List, from the lines below, each one with "will" in it.

*** Supplied entries ***

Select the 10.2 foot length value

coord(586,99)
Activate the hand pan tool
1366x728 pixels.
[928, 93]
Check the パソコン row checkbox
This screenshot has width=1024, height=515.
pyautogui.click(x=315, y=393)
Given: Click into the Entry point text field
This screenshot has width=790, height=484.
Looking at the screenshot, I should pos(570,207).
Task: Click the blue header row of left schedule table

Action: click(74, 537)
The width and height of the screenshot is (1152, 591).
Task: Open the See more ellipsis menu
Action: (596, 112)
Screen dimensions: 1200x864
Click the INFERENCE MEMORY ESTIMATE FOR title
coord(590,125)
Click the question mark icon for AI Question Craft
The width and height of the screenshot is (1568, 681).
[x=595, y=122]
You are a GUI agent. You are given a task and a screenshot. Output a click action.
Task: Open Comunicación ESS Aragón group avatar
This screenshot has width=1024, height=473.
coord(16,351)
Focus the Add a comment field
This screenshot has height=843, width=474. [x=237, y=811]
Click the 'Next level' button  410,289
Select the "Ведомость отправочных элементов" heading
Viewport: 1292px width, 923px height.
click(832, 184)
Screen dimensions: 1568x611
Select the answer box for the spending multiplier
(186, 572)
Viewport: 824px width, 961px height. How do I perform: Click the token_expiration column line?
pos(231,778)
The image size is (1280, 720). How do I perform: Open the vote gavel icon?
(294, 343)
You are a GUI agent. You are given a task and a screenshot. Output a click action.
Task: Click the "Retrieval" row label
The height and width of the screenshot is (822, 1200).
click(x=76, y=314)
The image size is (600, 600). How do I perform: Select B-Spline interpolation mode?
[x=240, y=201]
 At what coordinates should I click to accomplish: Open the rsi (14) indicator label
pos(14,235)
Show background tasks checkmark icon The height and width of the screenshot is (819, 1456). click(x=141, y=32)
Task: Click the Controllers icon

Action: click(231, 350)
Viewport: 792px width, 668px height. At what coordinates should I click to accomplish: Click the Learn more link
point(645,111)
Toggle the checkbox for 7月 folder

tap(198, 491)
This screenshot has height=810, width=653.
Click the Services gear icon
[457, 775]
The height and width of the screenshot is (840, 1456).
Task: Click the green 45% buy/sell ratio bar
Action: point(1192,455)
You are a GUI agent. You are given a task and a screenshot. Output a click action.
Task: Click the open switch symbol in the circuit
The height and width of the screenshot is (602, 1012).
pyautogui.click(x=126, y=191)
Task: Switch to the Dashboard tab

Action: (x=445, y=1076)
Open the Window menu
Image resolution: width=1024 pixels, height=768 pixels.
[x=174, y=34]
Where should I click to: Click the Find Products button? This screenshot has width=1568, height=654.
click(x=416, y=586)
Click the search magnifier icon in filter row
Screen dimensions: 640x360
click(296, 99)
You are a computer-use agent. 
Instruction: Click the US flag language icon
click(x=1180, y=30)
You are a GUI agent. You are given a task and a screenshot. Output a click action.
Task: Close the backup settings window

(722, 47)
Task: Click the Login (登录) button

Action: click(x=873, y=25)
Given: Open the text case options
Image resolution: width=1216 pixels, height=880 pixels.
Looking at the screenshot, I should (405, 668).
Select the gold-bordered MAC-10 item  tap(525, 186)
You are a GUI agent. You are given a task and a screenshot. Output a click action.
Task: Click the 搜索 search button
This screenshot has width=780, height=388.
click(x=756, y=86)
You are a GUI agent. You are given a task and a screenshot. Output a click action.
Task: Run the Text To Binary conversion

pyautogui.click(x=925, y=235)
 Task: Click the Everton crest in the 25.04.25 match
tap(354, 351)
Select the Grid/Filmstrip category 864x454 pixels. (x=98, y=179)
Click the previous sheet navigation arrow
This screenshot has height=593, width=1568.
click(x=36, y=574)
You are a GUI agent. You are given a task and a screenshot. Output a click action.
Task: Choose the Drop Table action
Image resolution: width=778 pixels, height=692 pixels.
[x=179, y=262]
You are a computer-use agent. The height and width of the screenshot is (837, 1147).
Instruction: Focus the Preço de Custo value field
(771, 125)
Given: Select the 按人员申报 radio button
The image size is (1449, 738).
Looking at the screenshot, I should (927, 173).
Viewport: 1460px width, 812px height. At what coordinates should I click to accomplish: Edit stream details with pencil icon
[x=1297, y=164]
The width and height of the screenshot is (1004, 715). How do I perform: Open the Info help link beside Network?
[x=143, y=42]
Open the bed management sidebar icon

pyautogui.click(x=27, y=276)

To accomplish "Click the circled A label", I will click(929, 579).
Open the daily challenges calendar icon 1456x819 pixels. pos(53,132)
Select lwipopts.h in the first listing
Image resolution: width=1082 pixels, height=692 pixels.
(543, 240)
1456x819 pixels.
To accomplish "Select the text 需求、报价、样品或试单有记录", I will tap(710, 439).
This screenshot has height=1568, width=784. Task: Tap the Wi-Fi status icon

***

== Solution to this exercise ==
To accomplish "Click the circled A label", I will click(929, 579).
To accomplish "Select the text 需求、报价、样品或试单有记录", I will tap(710, 439).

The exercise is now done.